RBNZ demands assurance ANZ New Zealand is operating prudently
By Rebecca Howard
June 24 (BusinessDesk) - The Reserve Bank is demanding ANZ Bank New Zealand provide assurance it is operating in a
prudent manner after it was censured in May and the bank says it will work with the regulator.
The central bank is using powers under section 95 of the Reserve Bank of New Zealand Act 1989 to require the local ANZ
unit to provide a report by a Reserve Bank-approved, independent person. These reviews can investigate issues such as
risk management, corporate or financial matters, and operational systems.
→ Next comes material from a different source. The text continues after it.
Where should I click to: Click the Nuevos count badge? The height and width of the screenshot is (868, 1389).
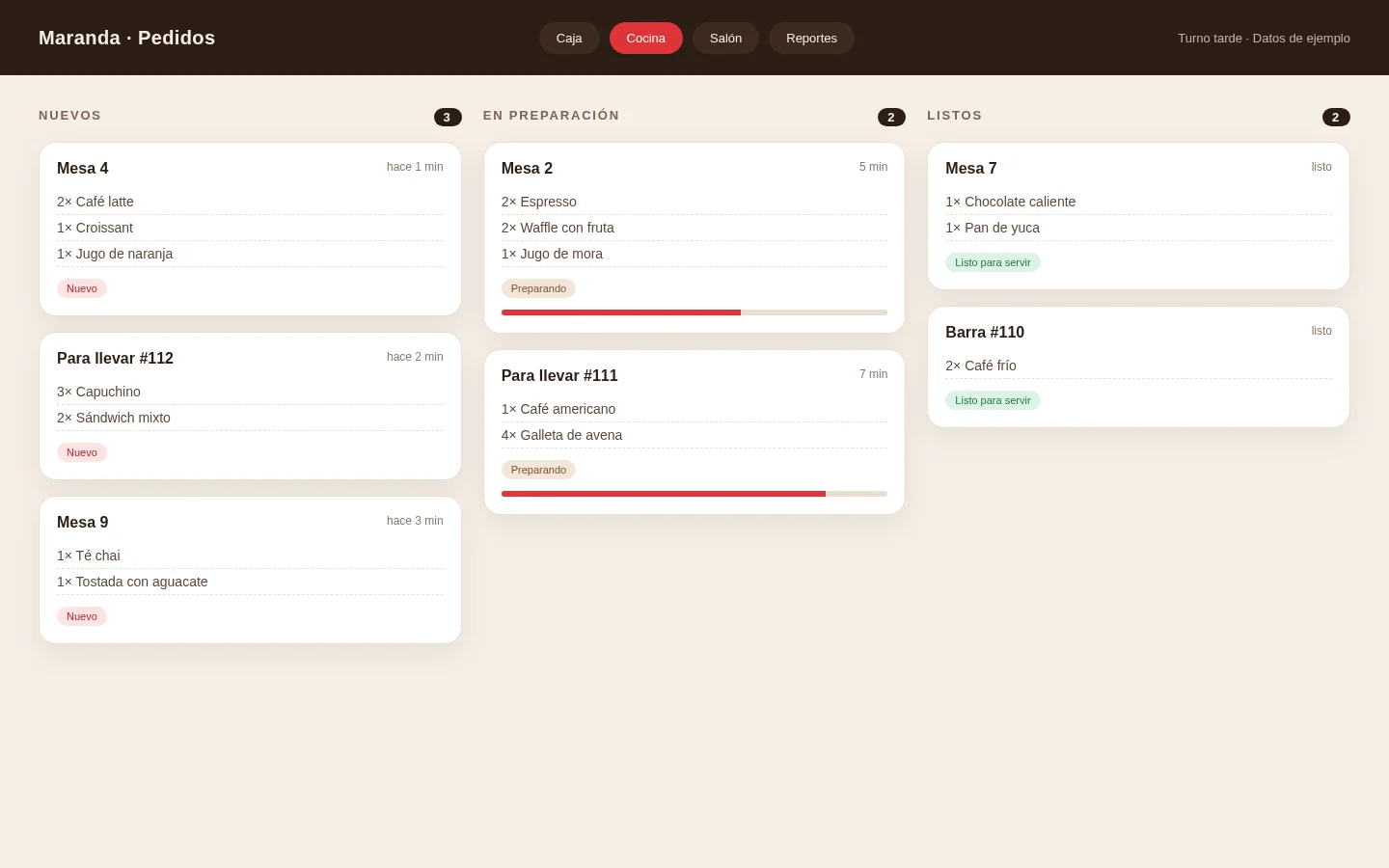pyautogui.click(x=448, y=117)
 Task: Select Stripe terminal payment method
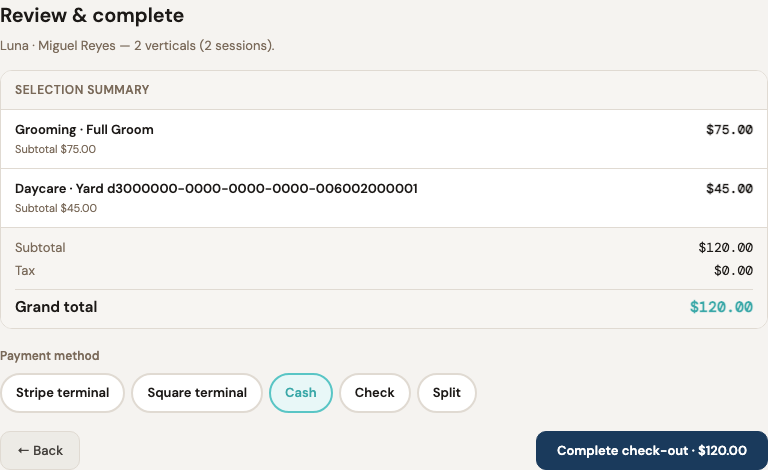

The RBNZ wants two separate reports from ANZ New Zealand. The first will cover the New Zealand lender’s compliance with
the Reserve Bank’s current and historic capital adequacy requirements and the second will assess the effectiveness of
the bank's attestation and assurance framework, focusing on internal governance, risk management and internal controls.
“The board had been working on commencing an independent review to provide assurance that our capital models and the
directors’ attestation process are robust and operating in a prudent manner," ANZ New Zealand chair John Key said in a
statement.
"Following discussions with the RBNZ, the directors agree that the best way to achieve this assurance is working with
the RBNZ and an independent party to undertake the necessary reviews."
In May, the RBNZ revoked ANZ Bank New Zealand's accreditation to model its own operational risk capital requirement due
to a "persistent failure" in its controls and attestation process. From March 2019, this will increase its minimum
capital held for operational risk by around 60 percent, to $760 million, the RBNZ said.
ANZ is one of four big banks in New Zealand that are accredited by the Reserve Bank to use their own risk models – the
internal models approach - in calculating their regulatory capital requirements.
After the May decision, ANZ is now required to use the standardised approach for calculating appropriate operational
risk capital. It can still use 44 other internal models to calculate capital requirements.
At the time, ANZ said its board and management take the attestation regime very seriously and while it believes it has
the appropriate controls and attestation processes in place "it will work with the RBNZ in assessment of the controls
and attestation processes.
A bank's disclosure statement is required to contain certain statements signed by each director of the bank. These must
state, among other things: whether the bank has systems in place to monitor and control adequately the banking group's
material risks and whether those systems are being properly applied; and whether the bank has complied with its
conditions of registration over the period covered by the disclosure statement.
Reserve Bank governor Adrian Orr underscored that ANZ - New Zealand's largest lender - remains sound and well
capitalised.
As at 31 March 2019, ANZ New Zealand held more than $12.4 billion of capital, almost $3.5 billion more than its
regulatory requirement. ANZ New Zealand's net loans and advances totalled $130 billion at the time.